Australian historian

Daniel Reynaud (born 27 August 1958) is an Australian historian whose work on Australian war cinema and on Australian World War I soldiers and religion has challenged aspects of the Anzac legend, Australia’s most important national mythology built around the role of Australian servicemen, popularly known as Anzacs.

== Early life and secondary teaching career ==
Reynaud was born in Armidale, New South Wales in 1958 shortly after his parents emigrated from France. His father Jean (John) Reynaud was for some years a Lecturer in French at Avondale College from which Daniel Reynaud obtained his teaching degree in History and English in 1979. He taught secondary History and English at Longburn Adventist College, Auckland Adventist High School and Rosmini College between 1980–1991.

== Tertiary career ==
In 1992, Reynaud began lecturing at Avondale University in the field of media and English. In 2003, he shifted his teaching focus primarily to history. He was a founding Associate Professor of Avondale when the rank was introduced in 2009, in the same year winning an Australian Learning & Teaching Council Citation for Outstanding Contributions to Student Learning, particularly for his innovative use of tabletop wargaming to teach the World Wars at university level. He was appointed Dean of the Faculty of Arts in 2010, and of the Faculty of Arts & Theology in 2011, a position he retained until 2013. In 2017, he was Visiting Professor at Southern Adventist University in Chattanooga, Tennessee in the United States. He was promoted to Professor in 2019, and made Emeritus Professor upon retiring in 2023.

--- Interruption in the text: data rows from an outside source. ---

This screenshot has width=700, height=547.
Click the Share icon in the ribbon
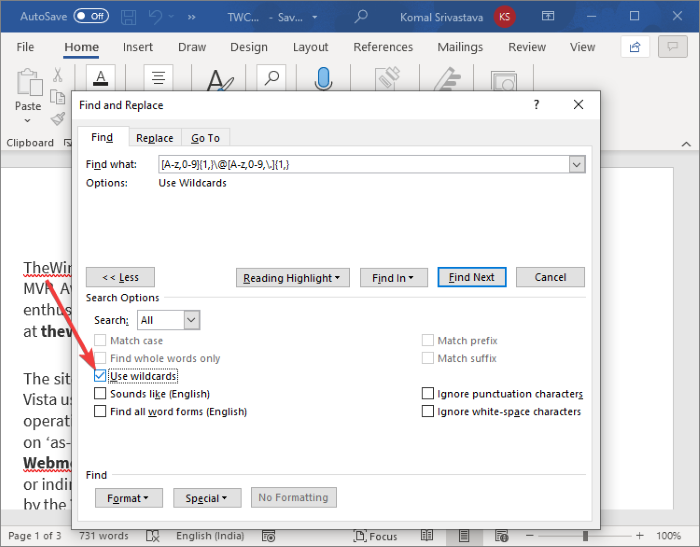pos(635,46)
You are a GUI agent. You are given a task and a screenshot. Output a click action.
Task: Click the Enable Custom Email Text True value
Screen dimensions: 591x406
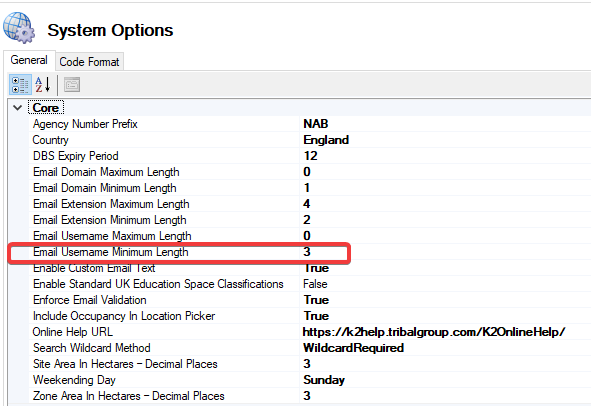[316, 268]
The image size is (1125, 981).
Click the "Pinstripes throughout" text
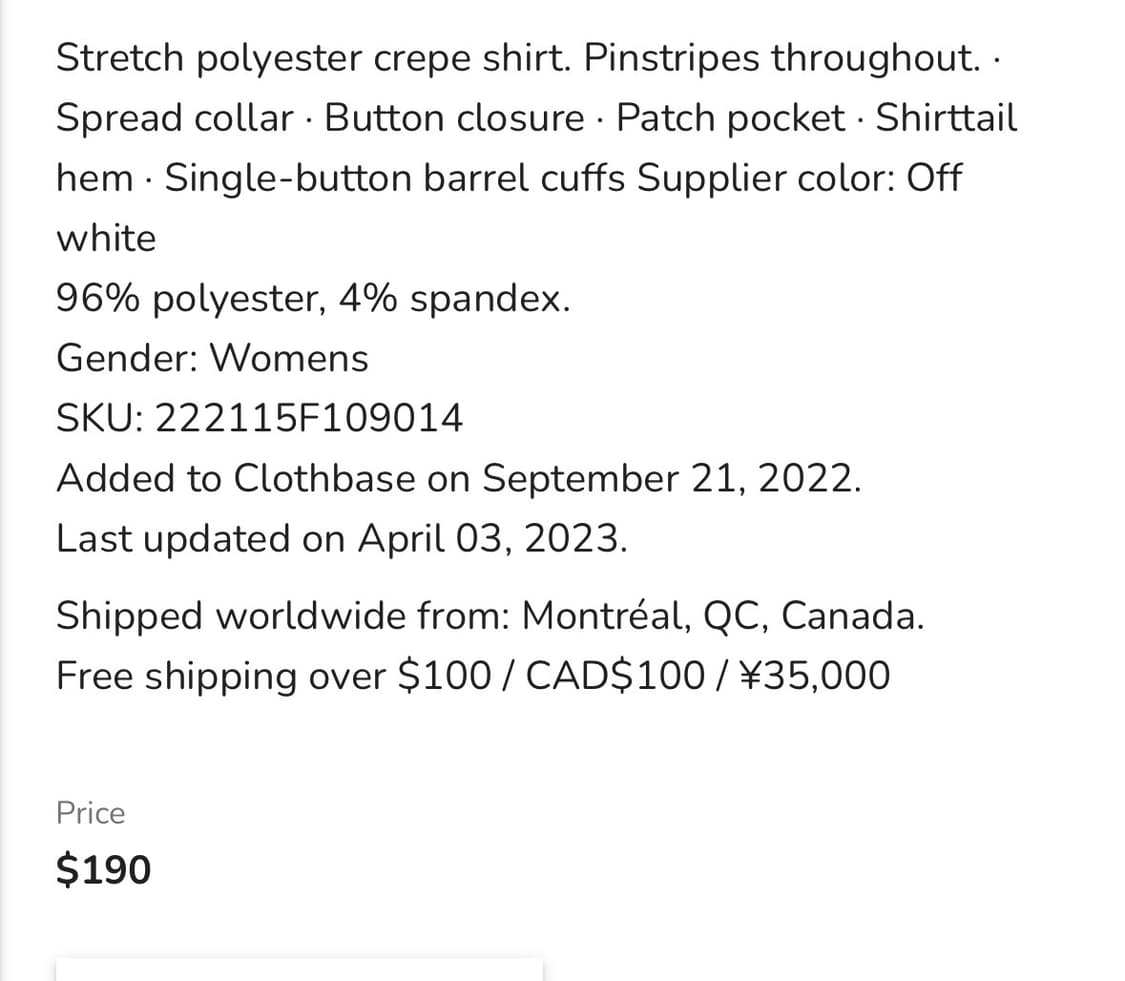tap(780, 58)
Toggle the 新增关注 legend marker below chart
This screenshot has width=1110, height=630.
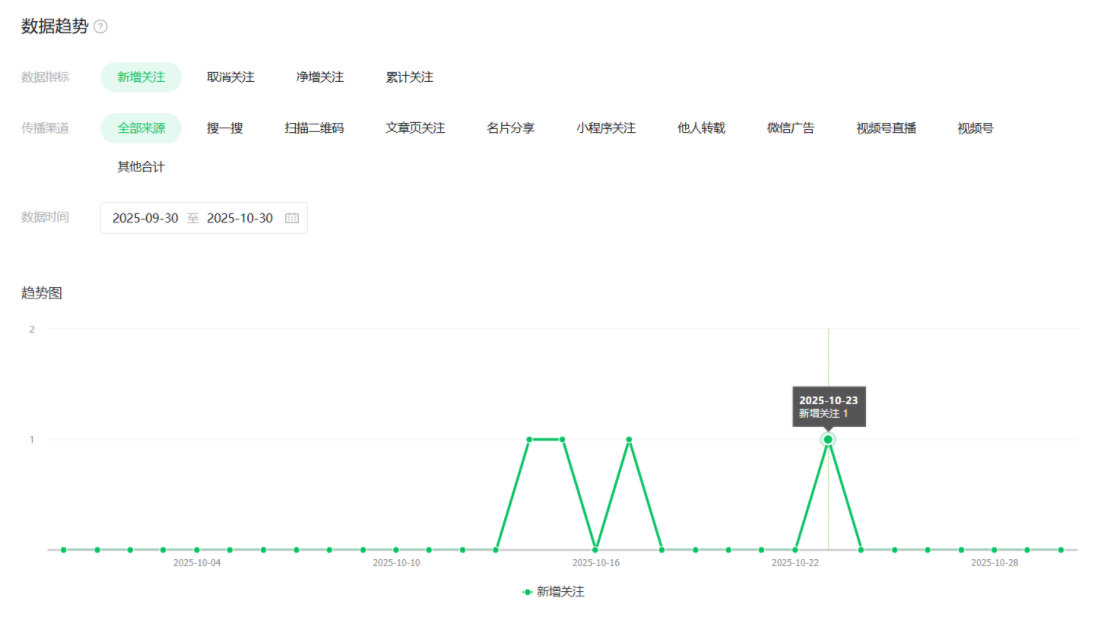tap(528, 592)
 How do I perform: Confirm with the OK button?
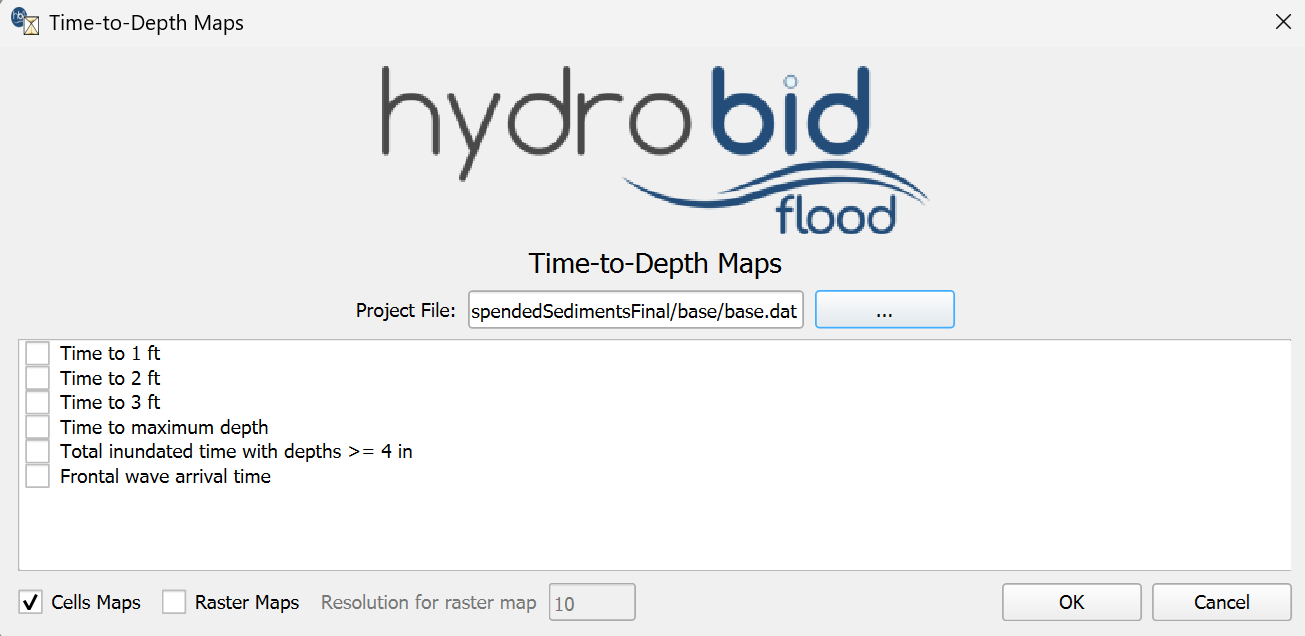pyautogui.click(x=1071, y=602)
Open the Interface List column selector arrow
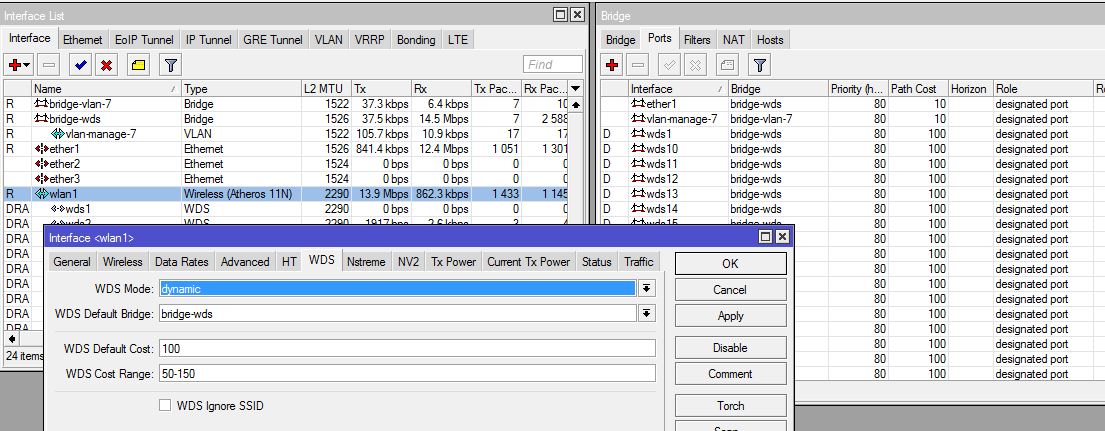 (575, 89)
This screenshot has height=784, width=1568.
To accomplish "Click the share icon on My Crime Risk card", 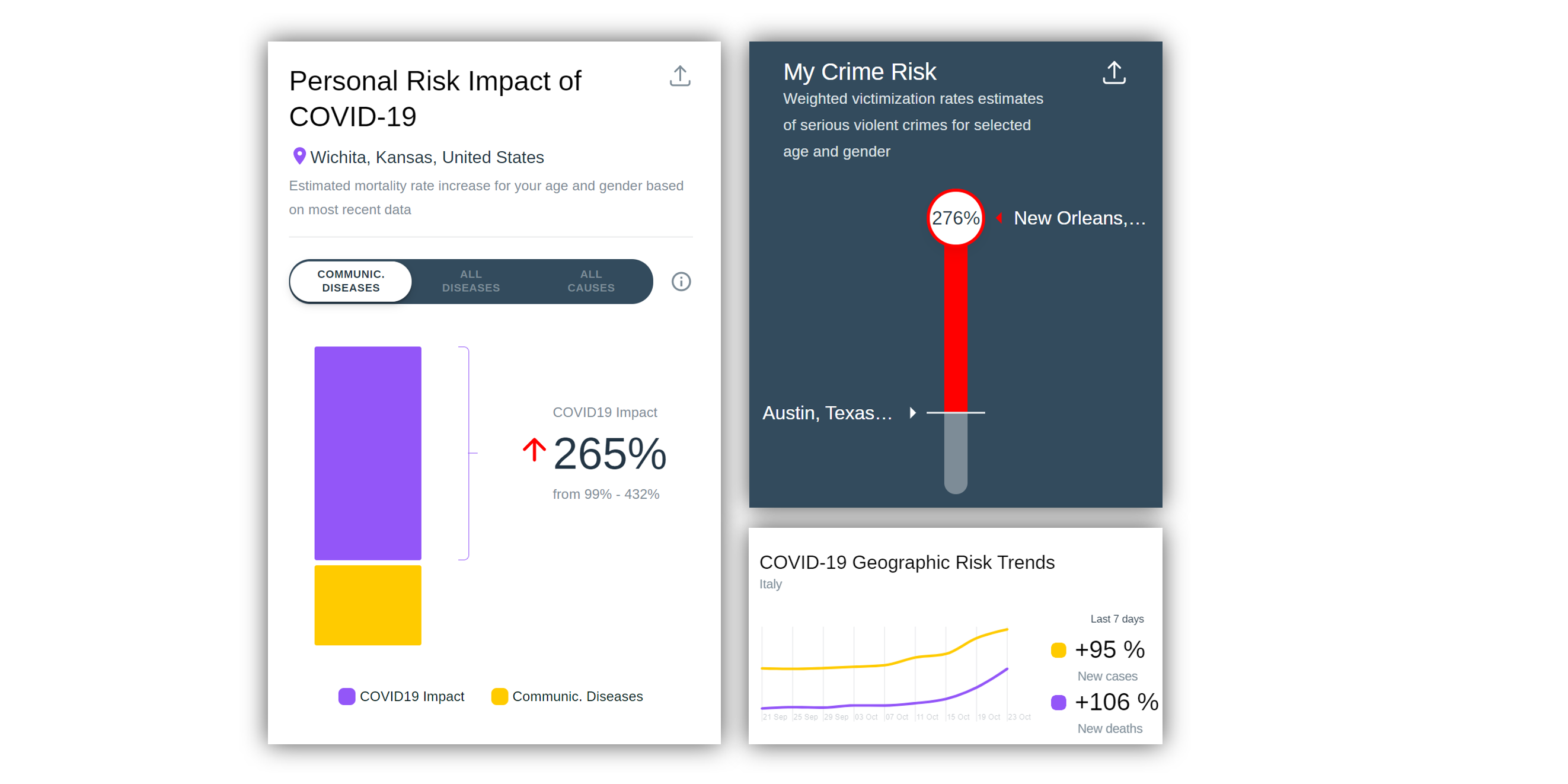I will 1114,72.
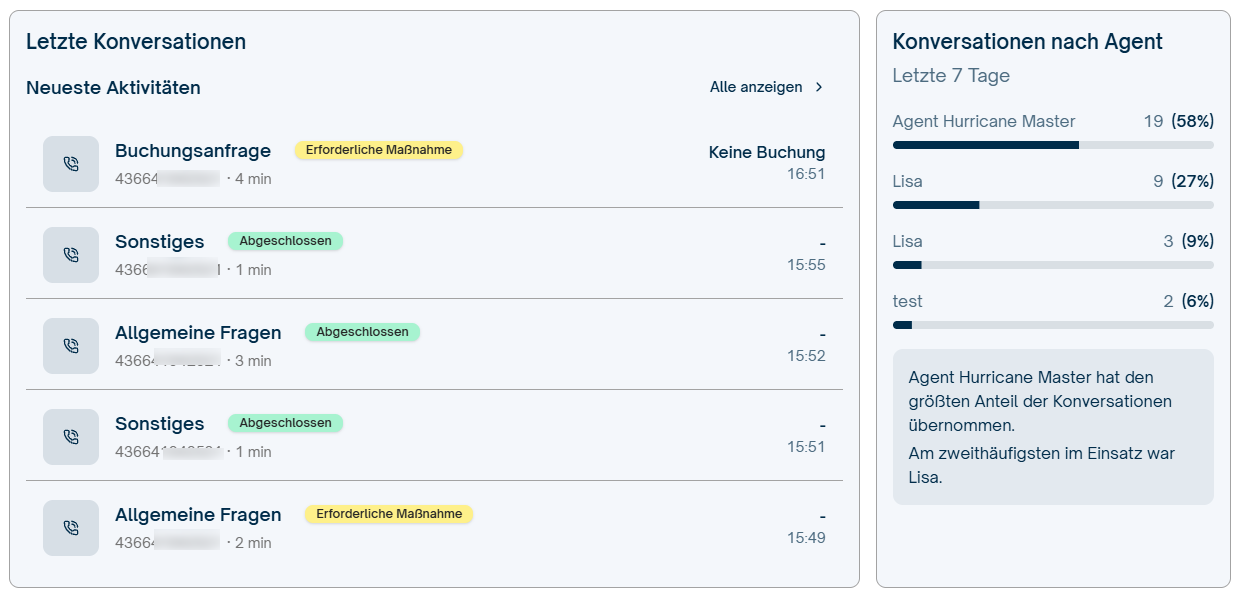
Task: Click Erforderliche Maßnahme badge on 15:49 entry
Action: click(x=389, y=514)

== Film and television historical research ==
Reynaud’s interest in film was sparked by his film director brother Gabe Reynaud (1953–2000), who made a series of influential documentary series for Adventist Media, including Keepers of the Flame, Chasing Utopia and The Search. Daniel Reynaud’s doctoral thesis from the University of Newcastle in 1997 was titled Celluloid Anzacs: representations of the Great War in Australian Cinema and Television Dramas. It was later published as Celluloid Anzacs: The Great War through Australian Cinema (Australian Scholarly Publishing, 2007). It explored over 40 representations of World War One in Australian film and television productions.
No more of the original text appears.